It’s always risky business asking someone out whom you meet at a Halloween party. Especially when that person was dressed as a hula dancer with a major spray tan, coconut bra, and a very long black wig. Halloween Romeo took the risk, but I don’t think he was happy about the pale girl with short blondish hair who answered the door when he came to pick me up. Surprise! Dinner reservations had been made at an awesome Mexican restaurant, however, so the show had to go on. Grass skirt or not.
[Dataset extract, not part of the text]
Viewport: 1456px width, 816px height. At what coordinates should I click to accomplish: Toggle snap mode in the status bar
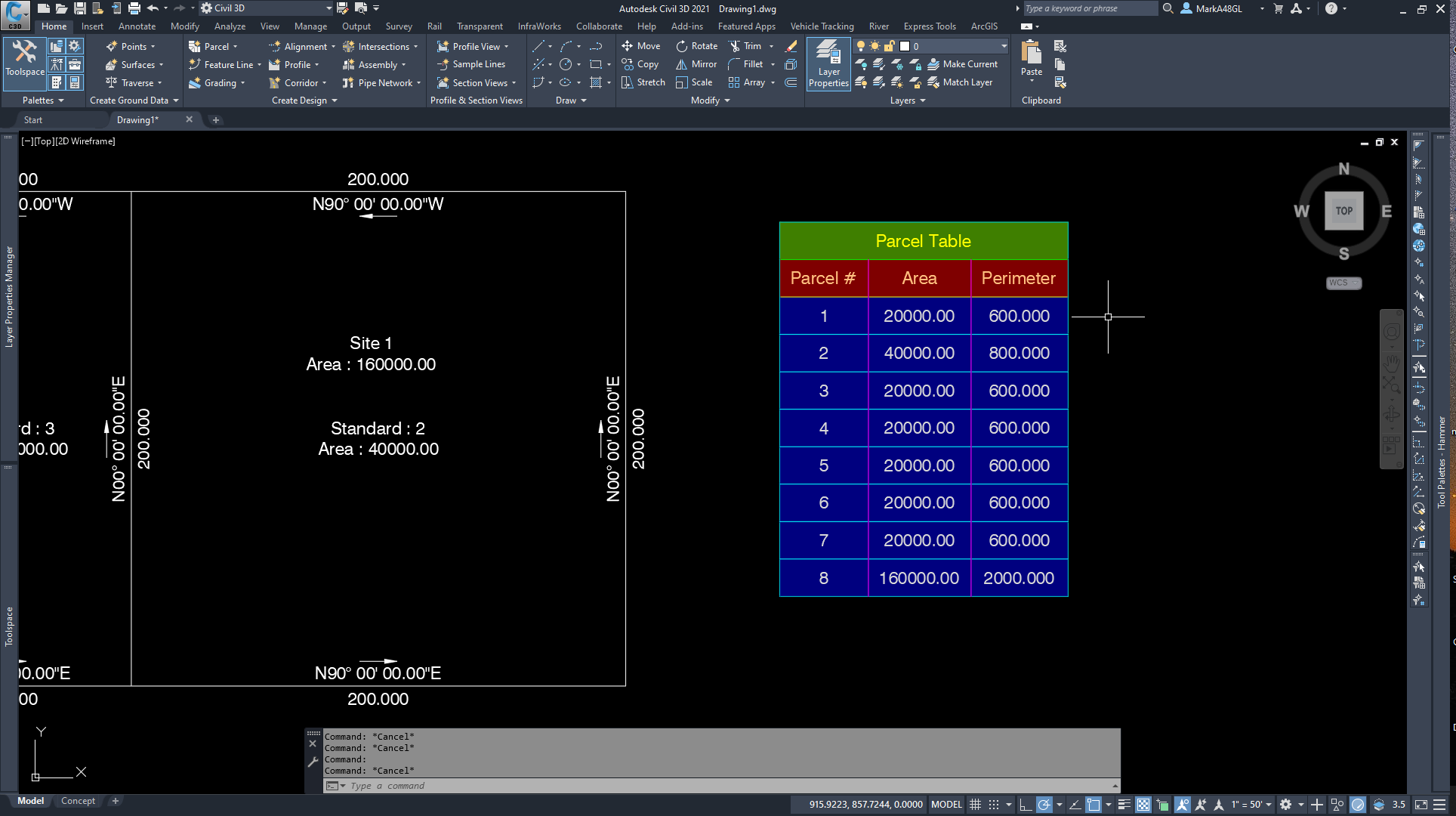coord(994,805)
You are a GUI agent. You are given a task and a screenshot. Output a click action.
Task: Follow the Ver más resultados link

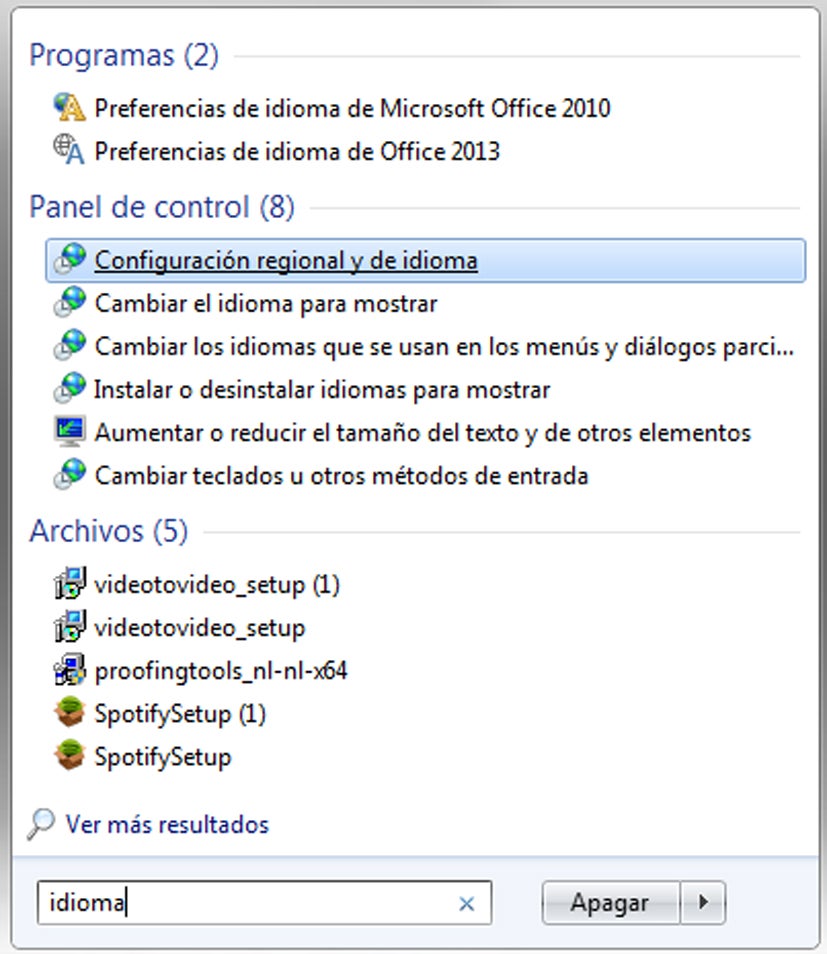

Soon into our meal it was me that was caught off guard. Surprise! Your date’s a total jerk! He mentioned at least 5 times that he was ‘extremely attractive’… and told plenty of stories about himself and his frat brothers who all were a lot like him: “You know…really tall, REALLY good looking…we are the kind of people who EVERYONE notices when we walk into a room….” (Yes, real sentence that I will remember forever.) He asked me a few questions about myself, and I thought he was listening intently to my answers. Surprise! He was just lost in a deep love affair with his extremely attractive reflection in the mirrored Spanish tiles on the wall behind my head.
After drowning both of our sorrows in a few margaritas, he drove me home. Upon pulling into my driveway, three things happened in pretty quick succession. 1. I said thank you. 2. He said, “So do you still have that hula outfit?” 3. I got out of the car. Surprise!